> [BRIEF]:
Exact copies of all the entries below are expected in the answer.

┏━━

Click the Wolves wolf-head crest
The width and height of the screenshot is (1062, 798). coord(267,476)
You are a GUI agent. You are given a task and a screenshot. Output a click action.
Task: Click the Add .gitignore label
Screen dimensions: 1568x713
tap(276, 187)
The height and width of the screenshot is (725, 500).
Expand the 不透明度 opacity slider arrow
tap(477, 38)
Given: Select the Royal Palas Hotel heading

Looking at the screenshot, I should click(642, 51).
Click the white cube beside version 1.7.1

┗━━

> [REPLY]:
Click the Wolves wolf-head crest
The width and height of the screenshot is (1062, 798). coord(267,476)
You are a GUI agent. You are given a task and a screenshot. Output a click action.
Task: Click the Add .gitignore label
Screen dimensions: 1568x713
tap(276, 187)
The height and width of the screenshot is (725, 500).
Expand the 不透明度 opacity slider arrow
tap(477, 38)
Given: Select the Royal Palas Hotel heading

Looking at the screenshot, I should click(642, 51).
Click the white cube beside version 1.7.1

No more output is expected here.